● SELECTED EXCERPT
BlazBlue is one of my favorite 2D fighting game series. I never really clicked with Guilty Gear, but BlazBlue and the characters in it just seem to sync with me. I have always liked the convoluted time-warping story and most of the English voice actors. I know, I know! I’m horrible for liking English voices, but if you’re not a fan, you’re in luck as all the Japanese voices are here as well.
Oddly convenient, BBCPEx is split into two files. The main fighting game is a 3.35gb file while the story and library mode comes in a 2gb file for a total of 5.3gb. For a digital user, this is actually kind of nice. I have a good sized group of friends who might want to practice combos while they’re away from a console setup. In order for that to happen, the game has to have the same frame rate and smooth gameplay. On the other end of the spectrum, some people really want the full experience. With a large enough memory card, you can. The only down side to it is that if you JUST want to play the story modes, you can’t do so without having a lot of free space.
Speaking of the story, there is a lot of content in that 2gb file. There’s a four part graphic novel of the Remix Heart saga that takes place between chapters 4 and 5 of the manga. I have never read the manga, so it threw me for a loop when I was debriefed by the game about Mai Nastume’s story. She’s a student of who knows a bunch of the female characters from Torifune Military Academy: Noel, Tsubaki, Makoto and another new character (for this mode), Mai’s roommate, Kajun Faycott. Mai and Kajun are not playable in the fighting parts, but their story in interesting. For those of you unaware, as I was, Main used to be a boy. He was transformed into a she after contact with a grimoire. Now, he’s stuck in a girl’s body and has to act like a girl, but has troubles in doing so. It’s a cute little diversion from the rest of the game.

(Items from a dataset)
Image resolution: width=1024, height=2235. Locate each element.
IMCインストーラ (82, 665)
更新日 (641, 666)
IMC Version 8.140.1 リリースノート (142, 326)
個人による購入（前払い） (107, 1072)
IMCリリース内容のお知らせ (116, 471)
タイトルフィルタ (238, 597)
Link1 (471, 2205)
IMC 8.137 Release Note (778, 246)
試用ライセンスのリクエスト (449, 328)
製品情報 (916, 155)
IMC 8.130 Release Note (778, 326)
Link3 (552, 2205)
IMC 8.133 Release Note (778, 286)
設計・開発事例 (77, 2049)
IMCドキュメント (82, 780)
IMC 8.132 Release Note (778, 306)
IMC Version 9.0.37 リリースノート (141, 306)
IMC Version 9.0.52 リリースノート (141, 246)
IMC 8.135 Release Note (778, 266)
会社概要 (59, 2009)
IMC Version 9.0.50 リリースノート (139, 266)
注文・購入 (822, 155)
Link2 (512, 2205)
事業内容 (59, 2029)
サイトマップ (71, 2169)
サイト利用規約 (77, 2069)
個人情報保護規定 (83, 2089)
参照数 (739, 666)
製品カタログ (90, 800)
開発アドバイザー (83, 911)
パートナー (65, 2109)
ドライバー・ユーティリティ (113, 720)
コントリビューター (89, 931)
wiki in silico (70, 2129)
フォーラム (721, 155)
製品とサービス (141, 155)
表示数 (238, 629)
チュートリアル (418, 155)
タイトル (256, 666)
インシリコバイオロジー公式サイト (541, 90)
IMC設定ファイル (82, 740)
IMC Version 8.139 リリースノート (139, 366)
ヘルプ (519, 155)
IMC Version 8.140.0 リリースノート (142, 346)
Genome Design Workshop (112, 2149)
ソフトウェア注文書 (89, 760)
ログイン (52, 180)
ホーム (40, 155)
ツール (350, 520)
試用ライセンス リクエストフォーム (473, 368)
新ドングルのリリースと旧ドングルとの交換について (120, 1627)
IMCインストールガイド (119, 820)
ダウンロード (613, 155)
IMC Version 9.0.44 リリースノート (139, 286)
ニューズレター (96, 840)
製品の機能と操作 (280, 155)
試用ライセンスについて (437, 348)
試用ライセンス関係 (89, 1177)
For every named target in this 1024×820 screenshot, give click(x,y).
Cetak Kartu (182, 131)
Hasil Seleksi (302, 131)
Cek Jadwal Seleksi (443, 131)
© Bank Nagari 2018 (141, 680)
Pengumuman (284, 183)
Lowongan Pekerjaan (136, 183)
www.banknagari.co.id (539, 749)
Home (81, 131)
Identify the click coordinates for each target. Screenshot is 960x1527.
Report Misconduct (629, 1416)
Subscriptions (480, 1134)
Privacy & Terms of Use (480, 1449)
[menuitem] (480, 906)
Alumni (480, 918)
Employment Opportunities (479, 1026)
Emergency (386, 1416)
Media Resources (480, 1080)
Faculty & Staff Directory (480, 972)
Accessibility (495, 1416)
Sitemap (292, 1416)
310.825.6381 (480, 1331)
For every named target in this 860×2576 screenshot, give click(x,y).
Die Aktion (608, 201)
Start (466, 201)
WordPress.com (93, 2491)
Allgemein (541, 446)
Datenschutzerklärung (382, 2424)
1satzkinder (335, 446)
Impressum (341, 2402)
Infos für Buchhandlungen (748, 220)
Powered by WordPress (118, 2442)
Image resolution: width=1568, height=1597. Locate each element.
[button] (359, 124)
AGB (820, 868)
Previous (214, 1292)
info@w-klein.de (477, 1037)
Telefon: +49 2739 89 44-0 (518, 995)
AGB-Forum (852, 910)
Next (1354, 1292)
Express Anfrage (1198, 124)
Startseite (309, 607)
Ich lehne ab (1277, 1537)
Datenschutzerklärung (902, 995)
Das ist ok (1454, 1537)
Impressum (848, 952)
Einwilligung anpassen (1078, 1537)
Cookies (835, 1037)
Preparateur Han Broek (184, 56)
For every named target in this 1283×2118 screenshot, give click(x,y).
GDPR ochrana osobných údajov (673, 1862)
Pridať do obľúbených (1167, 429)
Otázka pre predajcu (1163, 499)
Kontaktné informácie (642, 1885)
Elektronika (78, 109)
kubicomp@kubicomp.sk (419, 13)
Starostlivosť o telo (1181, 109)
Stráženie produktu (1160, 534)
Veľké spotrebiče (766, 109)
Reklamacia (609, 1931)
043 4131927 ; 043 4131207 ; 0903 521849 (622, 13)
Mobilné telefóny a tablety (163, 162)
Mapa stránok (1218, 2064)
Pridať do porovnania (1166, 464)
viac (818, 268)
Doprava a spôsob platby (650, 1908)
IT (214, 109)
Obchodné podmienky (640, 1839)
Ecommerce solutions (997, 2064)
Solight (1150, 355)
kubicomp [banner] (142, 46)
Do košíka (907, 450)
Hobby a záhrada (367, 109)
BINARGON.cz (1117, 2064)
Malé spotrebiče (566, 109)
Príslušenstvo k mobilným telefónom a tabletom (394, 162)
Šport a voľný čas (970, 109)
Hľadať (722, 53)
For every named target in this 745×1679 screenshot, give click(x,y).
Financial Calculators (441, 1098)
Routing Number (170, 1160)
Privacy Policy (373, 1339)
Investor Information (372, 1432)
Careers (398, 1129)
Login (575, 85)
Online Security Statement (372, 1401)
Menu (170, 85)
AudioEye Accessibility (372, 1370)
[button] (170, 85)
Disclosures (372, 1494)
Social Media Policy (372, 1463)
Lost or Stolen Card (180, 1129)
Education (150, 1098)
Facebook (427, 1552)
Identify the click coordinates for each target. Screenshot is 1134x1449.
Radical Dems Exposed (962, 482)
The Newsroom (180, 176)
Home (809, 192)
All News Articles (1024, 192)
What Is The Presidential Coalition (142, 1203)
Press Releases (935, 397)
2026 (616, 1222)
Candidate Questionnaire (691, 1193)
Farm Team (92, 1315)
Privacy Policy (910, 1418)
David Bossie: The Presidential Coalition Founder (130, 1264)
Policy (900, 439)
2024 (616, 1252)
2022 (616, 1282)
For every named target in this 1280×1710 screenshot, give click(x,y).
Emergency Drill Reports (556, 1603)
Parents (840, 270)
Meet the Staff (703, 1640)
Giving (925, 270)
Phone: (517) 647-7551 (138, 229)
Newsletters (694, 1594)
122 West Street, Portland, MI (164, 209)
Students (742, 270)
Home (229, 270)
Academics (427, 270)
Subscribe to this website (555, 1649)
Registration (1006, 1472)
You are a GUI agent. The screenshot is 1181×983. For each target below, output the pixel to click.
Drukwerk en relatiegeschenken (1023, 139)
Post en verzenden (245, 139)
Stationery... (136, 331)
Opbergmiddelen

● CHECK YOUR UNDERSTANDING
• 1. Condense the paragraph of the BlazBlue review that begins "BlazBlue is one of my favorite" into a short bulleted list that keeps its main facts.
• 2. Decide whether each statement agrees with the BlazBlue review, answering yes or no and quoting the words of the text that settle it: (a) The story and library mode come in a 2gb file. (b) Mai and Kajun are playable in the fighting parts. (c) The writer had read the manga.
• 3. Quote the passage of the BlazBlue review starting at "BlazBlue is one" and ending at "here as well.".
The material has no connection to the BlazBlue review.

● PROBLEM SOLUTIONS
• 1.
- BlazBlue is one of the writer's favorite 2D fighting game series.
- Guilty Gear never clicked with the writer, but BlazBlue and its characters do.
- The writer has always liked the convoluted time-warping story and most of the English voice actors.
- All the Japanese voices are also included for those who are not fans of the English ones.

• 2.
(a) Yes: "the story and library mode comes in a 2gb file"
(b) No: "Mai and Kajun are not playable in the fighting parts"
(c) No: "I have never read the manga"

• 3.
BlazBlue is one of my favorite 2D fighting game series. I never really clicked with Guilty Gear, but BlazBlue and the characters in it just seem to sync with me. I have always liked the convoluted time-warping story and most of the English voice actors. I know, I know! I’m horrible for liking English voices, but if you’re not a fan, you’re in luck as all the Japanese voices are here as well.